Screenshot grounding data –

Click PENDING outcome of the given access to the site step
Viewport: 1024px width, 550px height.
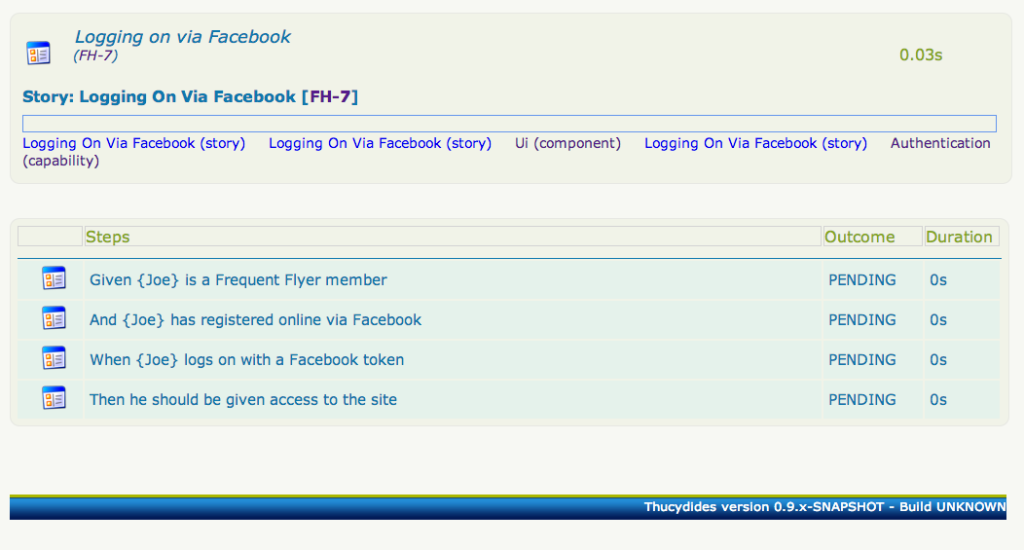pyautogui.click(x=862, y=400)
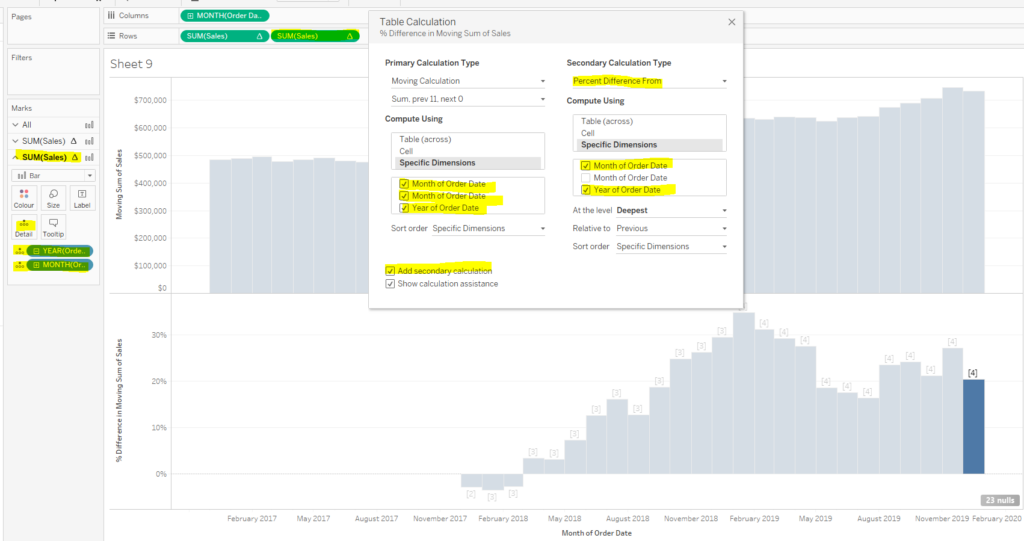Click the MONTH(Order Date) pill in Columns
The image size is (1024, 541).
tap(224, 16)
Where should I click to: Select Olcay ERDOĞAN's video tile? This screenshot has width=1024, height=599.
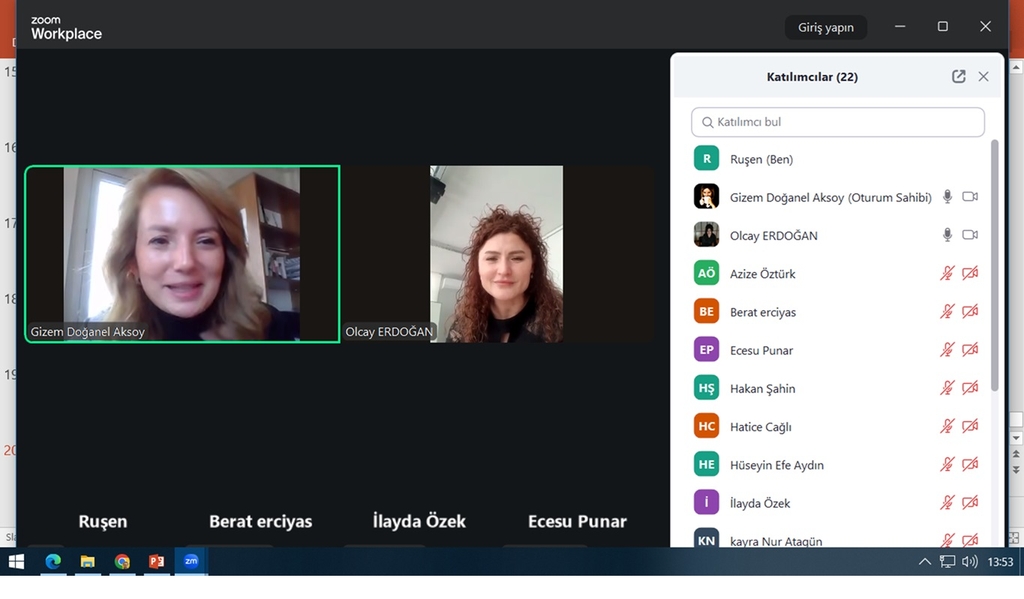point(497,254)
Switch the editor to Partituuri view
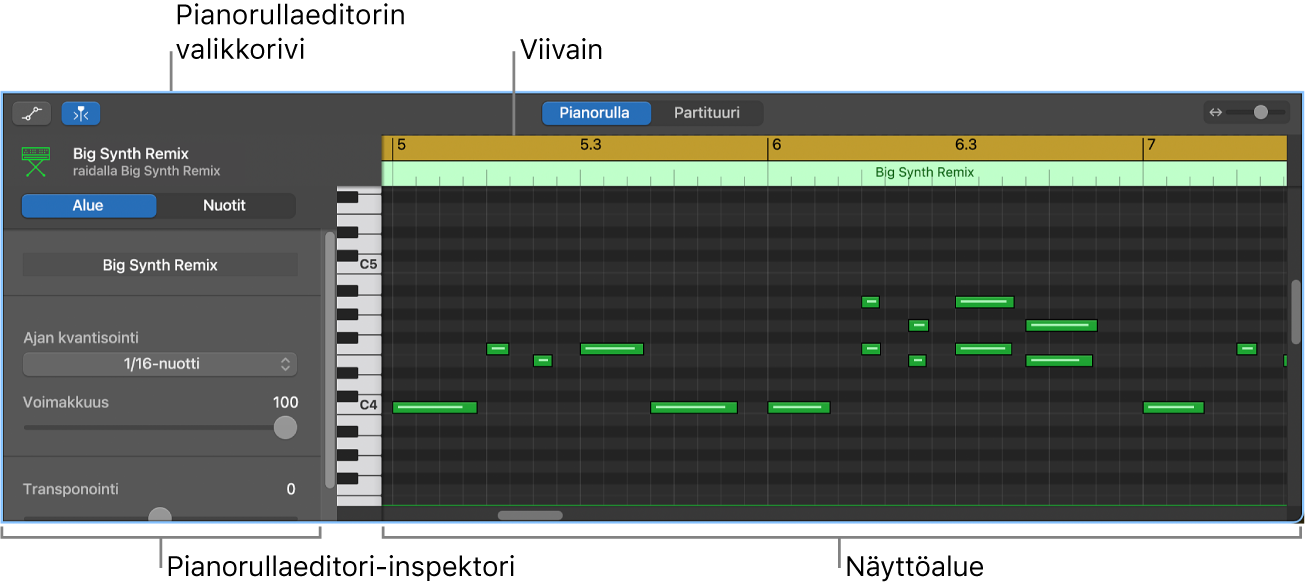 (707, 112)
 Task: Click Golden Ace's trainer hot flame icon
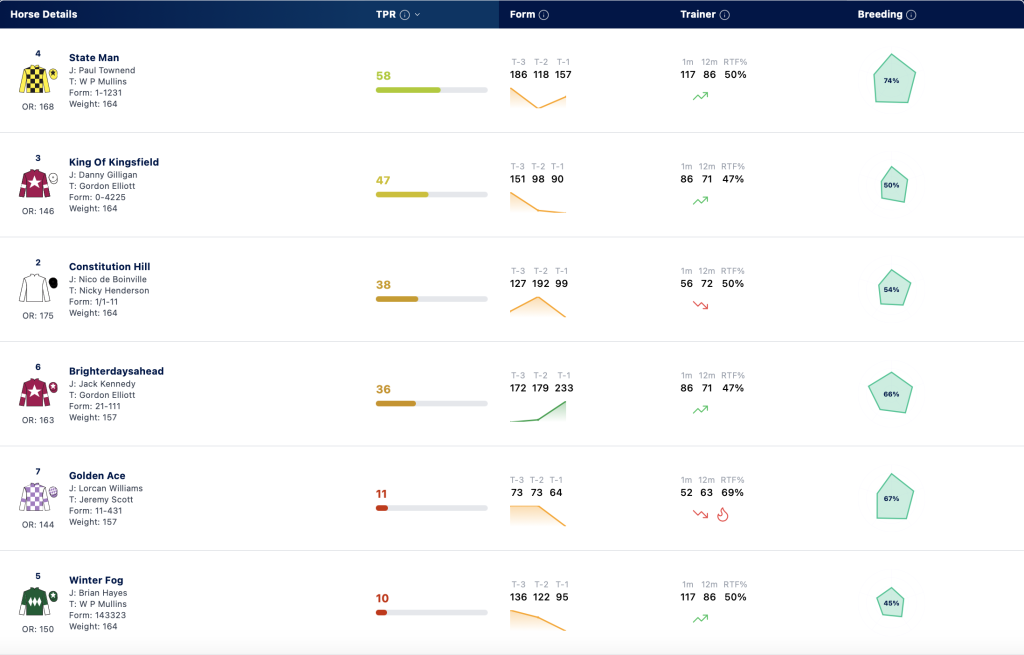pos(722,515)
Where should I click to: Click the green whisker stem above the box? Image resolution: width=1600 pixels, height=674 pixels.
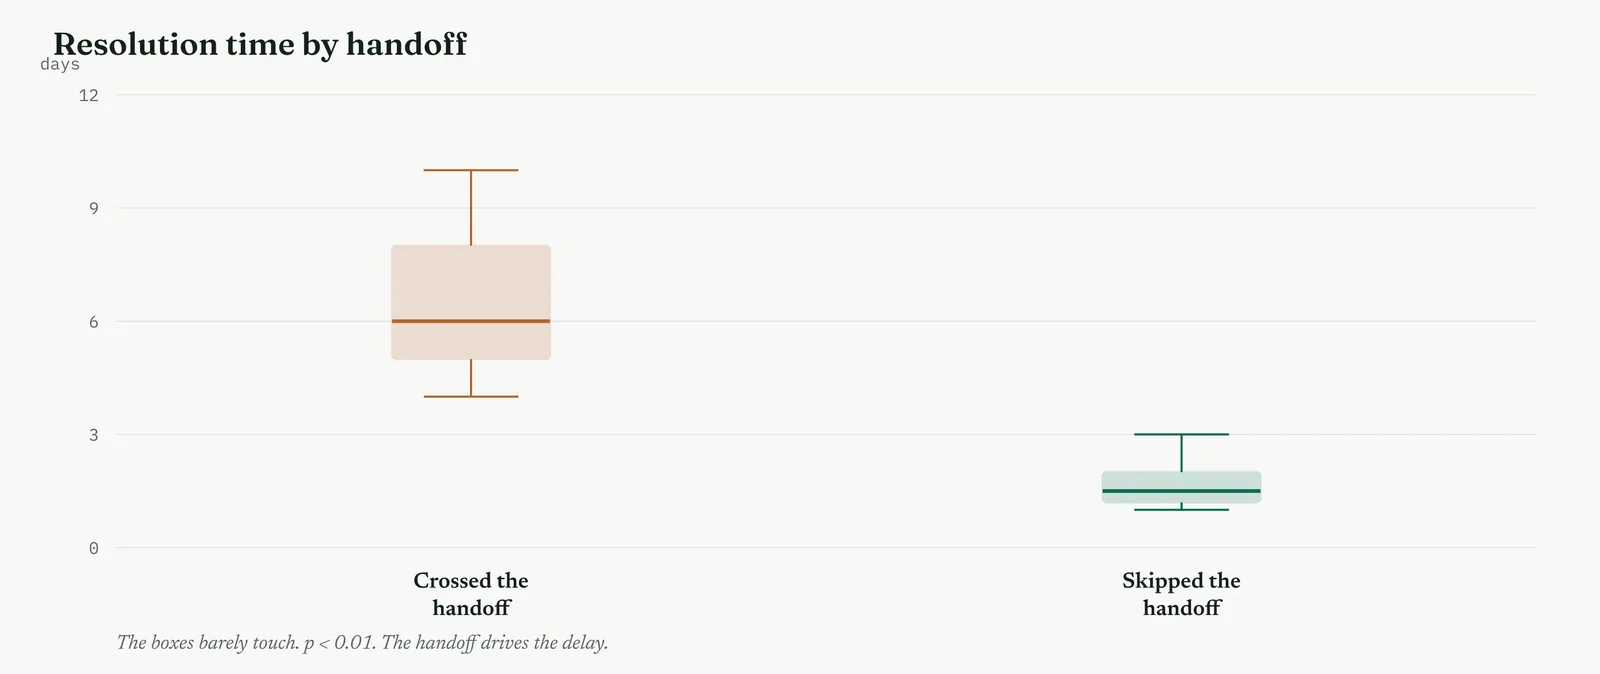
--
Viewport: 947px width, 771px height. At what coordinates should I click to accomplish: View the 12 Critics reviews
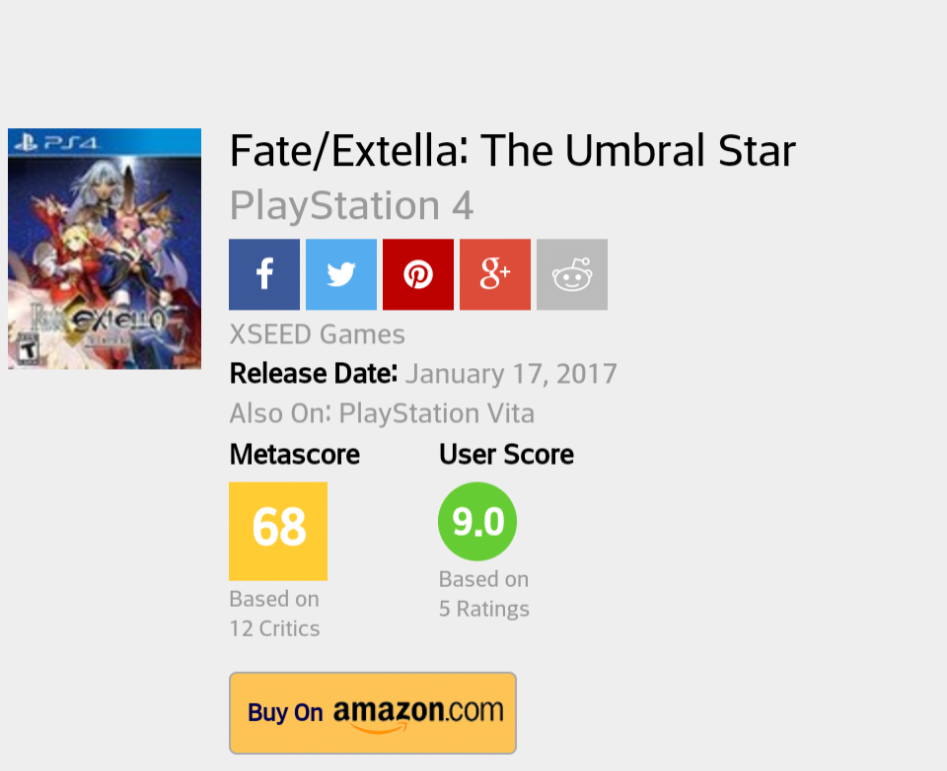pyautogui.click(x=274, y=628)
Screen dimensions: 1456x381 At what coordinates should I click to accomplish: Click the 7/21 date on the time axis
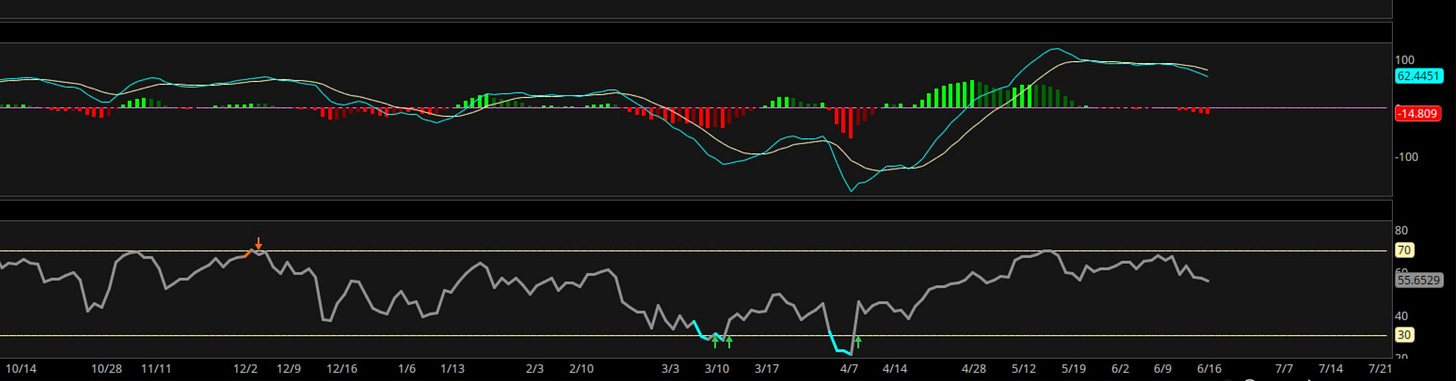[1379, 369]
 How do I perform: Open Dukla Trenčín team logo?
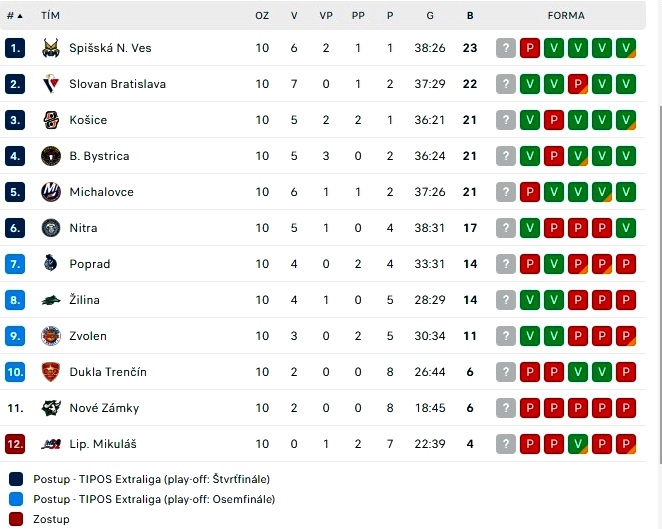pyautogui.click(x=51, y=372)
--
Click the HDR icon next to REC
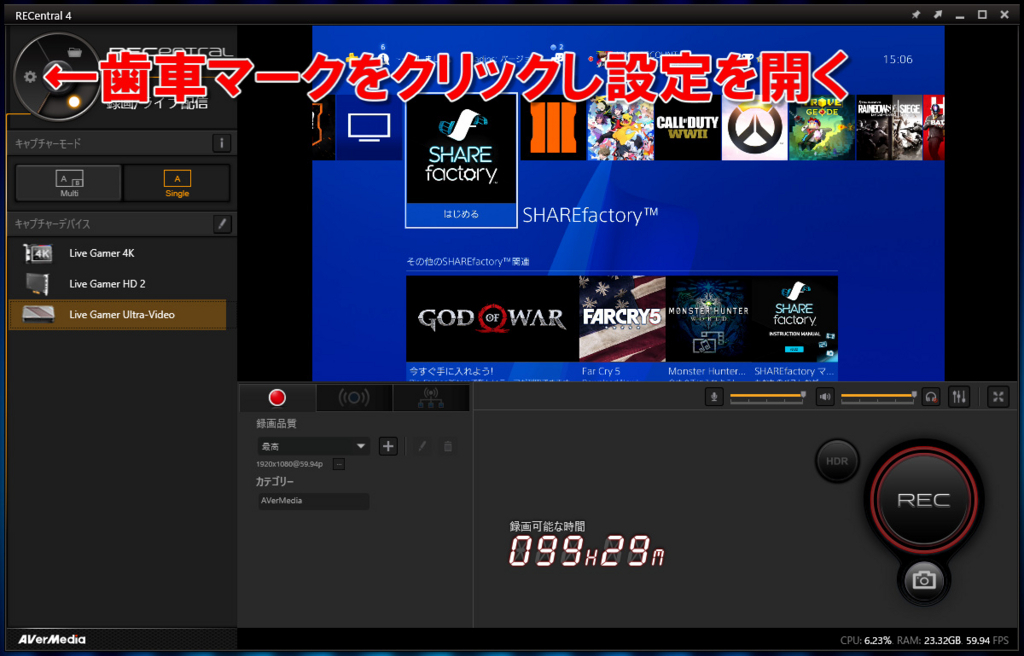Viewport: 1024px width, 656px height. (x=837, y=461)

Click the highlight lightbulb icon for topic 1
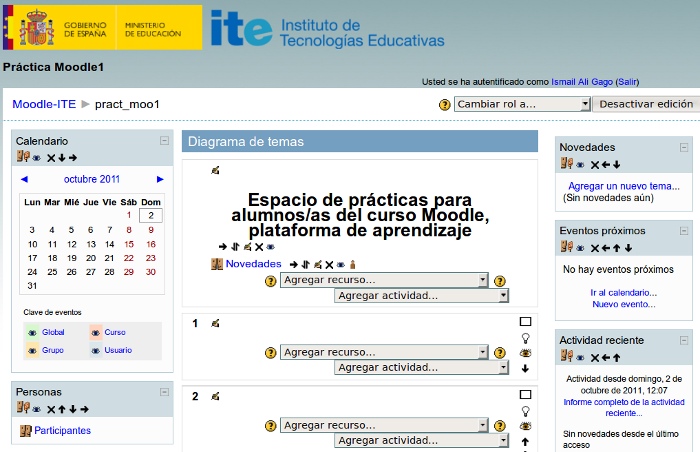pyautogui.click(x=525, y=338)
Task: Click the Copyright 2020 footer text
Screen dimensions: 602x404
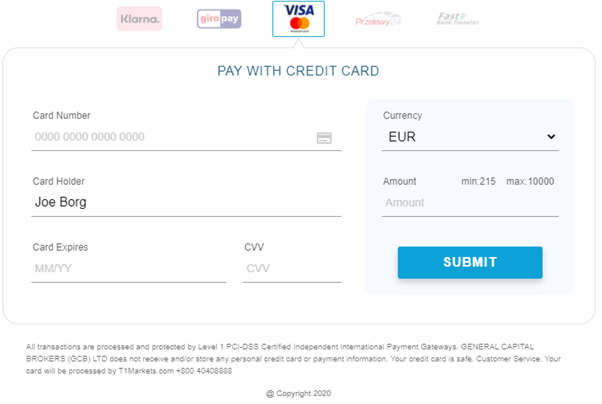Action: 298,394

WHAT IS REQUIRED –
Look back at the data above, then output exactly the lines from the line holding "Where should I click to: Select" up to and including the line holding "Where should I click to: Click". Leave out the pictures.

OUTPUT FOR THIS EXERCISE –
Where should I click to: Select Olcay ERDOĞAN's video tile? This screenshot has width=1024, height=599.
point(497,254)
Switch the editor to Partituuri view
 (707, 112)
 Task: Click Golden Ace's trainer hot flame icon
pos(722,515)
Where should I click to: Click the green whisker stem above the box? Image resolution: width=1600 pixels, height=674 pixels.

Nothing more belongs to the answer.